%%

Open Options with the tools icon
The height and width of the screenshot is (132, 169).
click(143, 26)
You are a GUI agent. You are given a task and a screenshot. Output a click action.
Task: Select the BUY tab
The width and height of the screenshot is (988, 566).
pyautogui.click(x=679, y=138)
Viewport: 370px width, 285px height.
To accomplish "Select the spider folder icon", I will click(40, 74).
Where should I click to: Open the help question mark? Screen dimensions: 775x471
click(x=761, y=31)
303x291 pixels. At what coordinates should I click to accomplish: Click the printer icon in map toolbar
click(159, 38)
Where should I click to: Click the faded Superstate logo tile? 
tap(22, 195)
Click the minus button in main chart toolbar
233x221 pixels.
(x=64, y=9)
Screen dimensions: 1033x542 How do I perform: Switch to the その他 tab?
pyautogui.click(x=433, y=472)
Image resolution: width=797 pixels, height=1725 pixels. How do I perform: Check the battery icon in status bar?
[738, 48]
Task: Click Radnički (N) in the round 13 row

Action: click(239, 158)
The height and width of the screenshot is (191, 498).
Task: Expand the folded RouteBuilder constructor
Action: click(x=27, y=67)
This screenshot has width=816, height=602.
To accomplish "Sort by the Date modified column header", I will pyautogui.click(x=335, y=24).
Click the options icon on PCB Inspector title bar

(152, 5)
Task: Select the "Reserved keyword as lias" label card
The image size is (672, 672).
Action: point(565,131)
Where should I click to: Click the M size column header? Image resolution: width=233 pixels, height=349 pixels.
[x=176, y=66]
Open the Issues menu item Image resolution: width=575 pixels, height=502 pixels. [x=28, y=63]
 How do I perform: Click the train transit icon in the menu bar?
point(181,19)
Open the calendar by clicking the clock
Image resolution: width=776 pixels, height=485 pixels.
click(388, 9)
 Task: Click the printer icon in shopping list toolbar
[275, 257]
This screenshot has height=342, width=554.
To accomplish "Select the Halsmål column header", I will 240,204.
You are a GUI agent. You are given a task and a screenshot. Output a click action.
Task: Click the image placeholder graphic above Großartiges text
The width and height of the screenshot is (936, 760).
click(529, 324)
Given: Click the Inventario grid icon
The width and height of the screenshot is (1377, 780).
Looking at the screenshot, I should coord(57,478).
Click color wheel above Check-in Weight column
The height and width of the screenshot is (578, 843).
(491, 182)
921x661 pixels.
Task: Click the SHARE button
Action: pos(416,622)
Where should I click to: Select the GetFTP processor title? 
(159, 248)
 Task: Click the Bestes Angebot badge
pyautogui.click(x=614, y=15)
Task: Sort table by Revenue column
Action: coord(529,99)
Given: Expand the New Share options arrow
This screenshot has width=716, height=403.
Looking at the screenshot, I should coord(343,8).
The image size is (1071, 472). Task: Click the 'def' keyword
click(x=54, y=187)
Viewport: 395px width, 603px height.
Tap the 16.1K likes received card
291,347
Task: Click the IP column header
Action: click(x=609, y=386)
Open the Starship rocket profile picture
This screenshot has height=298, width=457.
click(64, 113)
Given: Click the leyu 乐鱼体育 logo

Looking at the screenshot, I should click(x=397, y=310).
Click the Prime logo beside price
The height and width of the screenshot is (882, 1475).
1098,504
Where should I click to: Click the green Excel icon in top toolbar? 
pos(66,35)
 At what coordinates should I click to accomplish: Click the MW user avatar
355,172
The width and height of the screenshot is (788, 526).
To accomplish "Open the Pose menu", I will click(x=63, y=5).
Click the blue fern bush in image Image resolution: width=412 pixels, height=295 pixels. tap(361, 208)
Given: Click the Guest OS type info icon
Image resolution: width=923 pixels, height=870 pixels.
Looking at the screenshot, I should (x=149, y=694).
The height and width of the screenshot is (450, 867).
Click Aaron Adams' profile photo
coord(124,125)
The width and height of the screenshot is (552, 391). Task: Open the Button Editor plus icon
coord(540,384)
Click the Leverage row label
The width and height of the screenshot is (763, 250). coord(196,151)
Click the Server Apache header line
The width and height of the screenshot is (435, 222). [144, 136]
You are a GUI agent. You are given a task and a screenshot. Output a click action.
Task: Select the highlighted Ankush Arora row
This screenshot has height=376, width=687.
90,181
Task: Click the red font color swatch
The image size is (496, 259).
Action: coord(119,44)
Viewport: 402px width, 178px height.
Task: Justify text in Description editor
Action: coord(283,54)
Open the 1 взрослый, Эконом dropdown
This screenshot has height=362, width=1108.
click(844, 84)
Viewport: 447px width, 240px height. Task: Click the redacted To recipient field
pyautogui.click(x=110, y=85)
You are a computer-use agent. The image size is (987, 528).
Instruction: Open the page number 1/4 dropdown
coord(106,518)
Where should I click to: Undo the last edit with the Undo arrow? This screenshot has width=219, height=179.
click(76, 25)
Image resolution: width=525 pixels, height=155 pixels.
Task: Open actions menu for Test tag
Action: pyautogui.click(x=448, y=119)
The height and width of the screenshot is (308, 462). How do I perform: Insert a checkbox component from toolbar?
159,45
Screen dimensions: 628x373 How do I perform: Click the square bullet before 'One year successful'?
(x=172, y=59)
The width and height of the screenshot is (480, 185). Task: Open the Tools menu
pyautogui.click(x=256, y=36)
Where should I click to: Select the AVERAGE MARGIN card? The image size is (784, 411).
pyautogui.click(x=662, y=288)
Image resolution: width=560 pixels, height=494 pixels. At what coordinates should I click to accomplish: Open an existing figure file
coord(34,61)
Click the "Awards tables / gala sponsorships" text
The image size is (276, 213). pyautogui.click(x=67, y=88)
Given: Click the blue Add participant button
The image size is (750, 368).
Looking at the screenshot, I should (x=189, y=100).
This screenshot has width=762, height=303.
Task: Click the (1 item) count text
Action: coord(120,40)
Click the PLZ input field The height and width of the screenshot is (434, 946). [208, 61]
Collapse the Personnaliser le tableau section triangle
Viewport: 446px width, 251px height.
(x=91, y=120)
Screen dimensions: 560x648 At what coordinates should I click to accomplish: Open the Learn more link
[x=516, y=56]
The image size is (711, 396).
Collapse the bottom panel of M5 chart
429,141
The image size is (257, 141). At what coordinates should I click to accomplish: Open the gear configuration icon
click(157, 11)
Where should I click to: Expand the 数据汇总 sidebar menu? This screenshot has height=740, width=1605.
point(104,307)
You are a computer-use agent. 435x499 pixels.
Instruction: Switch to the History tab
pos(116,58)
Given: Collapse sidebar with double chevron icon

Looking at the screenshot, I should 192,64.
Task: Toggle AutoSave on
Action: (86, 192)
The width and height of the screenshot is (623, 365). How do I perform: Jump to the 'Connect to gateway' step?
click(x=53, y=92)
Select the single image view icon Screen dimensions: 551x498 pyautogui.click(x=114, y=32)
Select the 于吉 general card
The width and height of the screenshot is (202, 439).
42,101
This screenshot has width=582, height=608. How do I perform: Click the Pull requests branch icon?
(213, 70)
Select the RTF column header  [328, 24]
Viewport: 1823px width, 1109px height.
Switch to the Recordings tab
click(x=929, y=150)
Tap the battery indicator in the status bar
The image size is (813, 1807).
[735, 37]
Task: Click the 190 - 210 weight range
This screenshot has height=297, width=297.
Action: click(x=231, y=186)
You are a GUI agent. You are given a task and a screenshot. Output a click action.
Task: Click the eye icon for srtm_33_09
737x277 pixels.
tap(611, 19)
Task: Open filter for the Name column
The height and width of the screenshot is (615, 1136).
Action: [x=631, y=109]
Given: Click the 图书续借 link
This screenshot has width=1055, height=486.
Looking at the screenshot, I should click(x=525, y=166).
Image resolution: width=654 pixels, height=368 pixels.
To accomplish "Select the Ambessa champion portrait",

%%

[WORK ITEM]
Since only part of the listing is wanted, copy exactly the lines from the one holding "Given: Click the Inventario grid icon" to the one holding "Viewport: 395px width, 603px height.", both included.

[SOLUTION FOR THIS EXERCISE]
Given: Click the Inventario grid icon
The width and height of the screenshot is (1377, 780).
Looking at the screenshot, I should coord(57,478).
Click color wheel above Check-in Weight column
The height and width of the screenshot is (578, 843).
(491, 182)
921x661 pixels.
Task: Click the SHARE button
Action: pos(416,622)
Where should I click to: Select the GetFTP processor title? 
(159, 248)
 Task: Click the Bestes Angebot badge
pyautogui.click(x=614, y=15)
Task: Sort table by Revenue column
Action: coord(529,99)
Given: Expand the New Share options arrow
This screenshot has width=716, height=403.
Looking at the screenshot, I should coord(343,8).
The image size is (1071, 472). Task: Click the 'def' keyword
click(x=54, y=187)
Viewport: 395px width, 603px height.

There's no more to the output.